INSTRUCTIONS FOR THE TASK
Reproduce every entry below verbatim, changing nothing.

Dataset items
- - - - -
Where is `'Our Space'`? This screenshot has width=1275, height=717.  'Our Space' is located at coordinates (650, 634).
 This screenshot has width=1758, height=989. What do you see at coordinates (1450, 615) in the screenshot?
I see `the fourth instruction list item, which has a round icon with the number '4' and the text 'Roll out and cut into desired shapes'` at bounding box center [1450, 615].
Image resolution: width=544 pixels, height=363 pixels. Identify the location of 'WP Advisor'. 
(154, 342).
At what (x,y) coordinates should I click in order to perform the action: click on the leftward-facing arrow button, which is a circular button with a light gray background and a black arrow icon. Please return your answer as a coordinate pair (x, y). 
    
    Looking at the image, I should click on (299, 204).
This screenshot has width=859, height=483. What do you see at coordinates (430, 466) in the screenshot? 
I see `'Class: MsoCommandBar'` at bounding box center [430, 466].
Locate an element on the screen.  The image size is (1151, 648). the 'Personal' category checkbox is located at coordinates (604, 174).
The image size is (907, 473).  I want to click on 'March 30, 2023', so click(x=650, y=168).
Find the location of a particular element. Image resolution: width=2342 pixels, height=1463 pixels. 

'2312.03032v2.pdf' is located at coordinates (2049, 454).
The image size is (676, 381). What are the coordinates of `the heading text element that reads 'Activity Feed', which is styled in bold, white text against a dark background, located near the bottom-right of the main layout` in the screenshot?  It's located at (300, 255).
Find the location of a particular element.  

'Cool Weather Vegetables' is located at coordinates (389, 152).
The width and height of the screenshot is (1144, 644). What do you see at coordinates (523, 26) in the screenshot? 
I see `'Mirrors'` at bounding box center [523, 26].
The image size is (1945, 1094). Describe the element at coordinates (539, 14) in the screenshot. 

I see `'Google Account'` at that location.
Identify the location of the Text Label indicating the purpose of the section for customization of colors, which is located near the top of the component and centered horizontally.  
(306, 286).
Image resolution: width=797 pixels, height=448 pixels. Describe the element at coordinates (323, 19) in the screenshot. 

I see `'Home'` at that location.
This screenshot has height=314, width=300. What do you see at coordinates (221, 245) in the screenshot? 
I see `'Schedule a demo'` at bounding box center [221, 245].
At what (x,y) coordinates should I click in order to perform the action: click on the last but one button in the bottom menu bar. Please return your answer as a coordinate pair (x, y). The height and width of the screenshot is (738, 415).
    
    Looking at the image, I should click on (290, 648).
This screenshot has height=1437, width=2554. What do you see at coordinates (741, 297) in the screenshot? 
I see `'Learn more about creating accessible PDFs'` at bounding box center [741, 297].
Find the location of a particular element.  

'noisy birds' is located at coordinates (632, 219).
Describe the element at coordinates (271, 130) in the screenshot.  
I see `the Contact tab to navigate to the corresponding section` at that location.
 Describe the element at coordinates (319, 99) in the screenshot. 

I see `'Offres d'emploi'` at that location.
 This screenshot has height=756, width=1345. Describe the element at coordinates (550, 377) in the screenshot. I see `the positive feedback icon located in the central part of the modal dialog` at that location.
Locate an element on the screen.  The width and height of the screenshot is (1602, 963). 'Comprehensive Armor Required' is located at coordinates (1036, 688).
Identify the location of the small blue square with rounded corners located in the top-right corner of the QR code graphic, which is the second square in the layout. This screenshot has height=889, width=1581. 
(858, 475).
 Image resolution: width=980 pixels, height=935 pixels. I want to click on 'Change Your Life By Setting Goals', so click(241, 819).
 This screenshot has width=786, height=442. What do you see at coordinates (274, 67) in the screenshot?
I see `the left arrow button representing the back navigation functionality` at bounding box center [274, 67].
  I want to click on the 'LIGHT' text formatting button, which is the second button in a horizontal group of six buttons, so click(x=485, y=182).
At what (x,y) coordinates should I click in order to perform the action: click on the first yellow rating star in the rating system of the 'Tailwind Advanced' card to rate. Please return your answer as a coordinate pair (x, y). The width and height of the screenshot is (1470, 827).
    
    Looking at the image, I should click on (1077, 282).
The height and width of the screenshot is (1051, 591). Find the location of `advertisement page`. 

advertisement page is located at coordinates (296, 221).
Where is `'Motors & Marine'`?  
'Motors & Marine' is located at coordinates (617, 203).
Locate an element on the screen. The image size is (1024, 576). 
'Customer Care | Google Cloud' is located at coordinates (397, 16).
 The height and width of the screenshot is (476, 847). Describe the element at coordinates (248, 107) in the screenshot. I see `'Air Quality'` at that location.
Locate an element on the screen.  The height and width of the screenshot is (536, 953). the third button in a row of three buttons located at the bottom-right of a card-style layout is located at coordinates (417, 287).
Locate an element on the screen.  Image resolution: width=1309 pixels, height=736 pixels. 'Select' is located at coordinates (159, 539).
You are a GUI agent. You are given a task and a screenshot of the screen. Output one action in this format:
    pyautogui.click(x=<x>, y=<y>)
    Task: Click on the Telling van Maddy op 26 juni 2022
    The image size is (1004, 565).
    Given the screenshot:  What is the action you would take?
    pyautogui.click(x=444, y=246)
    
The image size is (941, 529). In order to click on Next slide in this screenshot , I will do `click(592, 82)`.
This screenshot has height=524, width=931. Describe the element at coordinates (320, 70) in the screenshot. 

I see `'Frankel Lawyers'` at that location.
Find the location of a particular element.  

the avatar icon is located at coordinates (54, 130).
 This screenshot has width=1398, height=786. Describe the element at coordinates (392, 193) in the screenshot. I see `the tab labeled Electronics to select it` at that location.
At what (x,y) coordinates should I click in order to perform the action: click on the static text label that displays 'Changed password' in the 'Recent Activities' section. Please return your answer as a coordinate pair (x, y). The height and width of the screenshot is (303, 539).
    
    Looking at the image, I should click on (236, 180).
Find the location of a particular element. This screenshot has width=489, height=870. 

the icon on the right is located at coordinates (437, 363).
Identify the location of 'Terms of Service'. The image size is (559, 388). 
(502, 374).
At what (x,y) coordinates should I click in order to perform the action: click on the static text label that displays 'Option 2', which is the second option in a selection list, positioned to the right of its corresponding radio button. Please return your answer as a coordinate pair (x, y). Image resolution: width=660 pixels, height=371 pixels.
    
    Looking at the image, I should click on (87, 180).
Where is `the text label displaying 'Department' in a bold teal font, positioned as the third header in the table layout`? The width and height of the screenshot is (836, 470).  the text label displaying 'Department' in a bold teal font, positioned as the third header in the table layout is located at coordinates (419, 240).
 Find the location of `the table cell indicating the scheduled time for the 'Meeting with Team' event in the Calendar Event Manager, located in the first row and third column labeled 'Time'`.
- - - - -
RESULT OF THIS TASK
Where is `'Our Space'`? This screenshot has width=1275, height=717.  'Our Space' is located at coordinates (650, 634).
 This screenshot has width=1758, height=989. What do you see at coordinates (1450, 615) in the screenshot?
I see `the fourth instruction list item, which has a round icon with the number '4' and the text 'Roll out and cut into desired shapes'` at bounding box center [1450, 615].
Image resolution: width=544 pixels, height=363 pixels. Identify the location of 'WP Advisor'. 
(154, 342).
At what (x,y) coordinates should I click in order to perform the action: click on the leftward-facing arrow button, which is a circular button with a light gray background and a black arrow icon. Please return your answer as a coordinate pair (x, y). 
    
    Looking at the image, I should click on (299, 204).
This screenshot has width=859, height=483. What do you see at coordinates (430, 466) in the screenshot? 
I see `'Class: MsoCommandBar'` at bounding box center [430, 466].
Locate an element on the screen.  The image size is (1151, 648). the 'Personal' category checkbox is located at coordinates (604, 174).
The image size is (907, 473).  I want to click on 'March 30, 2023', so click(x=650, y=168).
Find the location of a particular element. Image resolution: width=2342 pixels, height=1463 pixels. 

'2312.03032v2.pdf' is located at coordinates (2049, 454).
The image size is (676, 381). What are the coordinates of `the heading text element that reads 'Activity Feed', which is styled in bold, white text against a dark background, located near the bottom-right of the main layout` in the screenshot?  It's located at (300, 255).
Find the location of a particular element.  

'Cool Weather Vegetables' is located at coordinates (389, 152).
The width and height of the screenshot is (1144, 644). What do you see at coordinates (523, 26) in the screenshot? 
I see `'Mirrors'` at bounding box center [523, 26].
The image size is (1945, 1094). Describe the element at coordinates (539, 14) in the screenshot. 

I see `'Google Account'` at that location.
Identify the location of the Text Label indicating the purpose of the section for customization of colors, which is located near the top of the component and centered horizontally.  
(306, 286).
Image resolution: width=797 pixels, height=448 pixels. Describe the element at coordinates (323, 19) in the screenshot. 

I see `'Home'` at that location.
This screenshot has height=314, width=300. What do you see at coordinates (221, 245) in the screenshot? 
I see `'Schedule a demo'` at bounding box center [221, 245].
At what (x,y) coordinates should I click in order to perform the action: click on the last but one button in the bottom menu bar. Please return your answer as a coordinate pair (x, y). The height and width of the screenshot is (738, 415).
    
    Looking at the image, I should click on (290, 648).
This screenshot has height=1437, width=2554. What do you see at coordinates (741, 297) in the screenshot? 
I see `'Learn more about creating accessible PDFs'` at bounding box center [741, 297].
Find the location of a particular element.  

'noisy birds' is located at coordinates (632, 219).
Describe the element at coordinates (271, 130) in the screenshot.  
I see `the Contact tab to navigate to the corresponding section` at that location.
 Describe the element at coordinates (319, 99) in the screenshot. 

I see `'Offres d'emploi'` at that location.
 This screenshot has height=756, width=1345. Describe the element at coordinates (550, 377) in the screenshot. I see `the positive feedback icon located in the central part of the modal dialog` at that location.
Locate an element on the screen.  The width and height of the screenshot is (1602, 963). 'Comprehensive Armor Required' is located at coordinates (1036, 688).
Identify the location of the small blue square with rounded corners located in the top-right corner of the QR code graphic, which is the second square in the layout. This screenshot has height=889, width=1581. 
(858, 475).
 Image resolution: width=980 pixels, height=935 pixels. I want to click on 'Change Your Life By Setting Goals', so click(241, 819).
 This screenshot has width=786, height=442. What do you see at coordinates (274, 67) in the screenshot?
I see `the left arrow button representing the back navigation functionality` at bounding box center [274, 67].
  I want to click on the 'LIGHT' text formatting button, which is the second button in a horizontal group of six buttons, so click(x=485, y=182).
At what (x,y) coordinates should I click in order to perform the action: click on the first yellow rating star in the rating system of the 'Tailwind Advanced' card to rate. Please return your answer as a coordinate pair (x, y). The width and height of the screenshot is (1470, 827).
    
    Looking at the image, I should click on (1077, 282).
The height and width of the screenshot is (1051, 591). Find the location of `advertisement page`. 

advertisement page is located at coordinates (296, 221).
Where is `'Motors & Marine'`?  
'Motors & Marine' is located at coordinates (617, 203).
Locate an element on the screen. The image size is (1024, 576). 
'Customer Care | Google Cloud' is located at coordinates (397, 16).
 The height and width of the screenshot is (476, 847). Describe the element at coordinates (248, 107) in the screenshot. I see `'Air Quality'` at that location.
Locate an element on the screen.  The height and width of the screenshot is (536, 953). the third button in a row of three buttons located at the bottom-right of a card-style layout is located at coordinates (417, 287).
Locate an element on the screen.  Image resolution: width=1309 pixels, height=736 pixels. 'Select' is located at coordinates (159, 539).
You are a GUI agent. You are given a task and a screenshot of the screen. Output one action in this format:
    pyautogui.click(x=<x>, y=<y>)
    Task: Click on the Telling van Maddy op 26 juni 2022
    The image size is (1004, 565).
    Given the screenshot:  What is the action you would take?
    pyautogui.click(x=444, y=246)
    
The image size is (941, 529). In order to click on Next slide in this screenshot , I will do `click(592, 82)`.
This screenshot has height=524, width=931. Describe the element at coordinates (320, 70) in the screenshot. 

I see `'Frankel Lawyers'` at that location.
Find the location of a particular element.  

the avatar icon is located at coordinates (54, 130).
 This screenshot has width=1398, height=786. Describe the element at coordinates (392, 193) in the screenshot. I see `the tab labeled Electronics to select it` at that location.
At what (x,y) coordinates should I click in order to perform the action: click on the static text label that displays 'Changed password' in the 'Recent Activities' section. Please return your answer as a coordinate pair (x, y). The height and width of the screenshot is (303, 539).
    
    Looking at the image, I should click on (236, 180).
Find the location of a particular element. This screenshot has width=489, height=870. 

the icon on the right is located at coordinates (437, 363).
Identify the location of 'Terms of Service'. The image size is (559, 388). 
(502, 374).
At what (x,y) coordinates should I click in order to perform the action: click on the static text label that displays 'Option 2', which is the second option in a selection list, positioned to the right of its corresponding radio button. Please return your answer as a coordinate pair (x, y). Image resolution: width=660 pixels, height=371 pixels.
    
    Looking at the image, I should click on (87, 180).
Where is `the text label displaying 'Department' in a bold teal font, positioned as the third header in the table layout`? The width and height of the screenshot is (836, 470).  the text label displaying 'Department' in a bold teal font, positioned as the third header in the table layout is located at coordinates (419, 240).
 Find the location of `the table cell indicating the scheduled time for the 'Meeting with Team' event in the Calendar Event Manager, located in the first row and third column labeled 'Time'`.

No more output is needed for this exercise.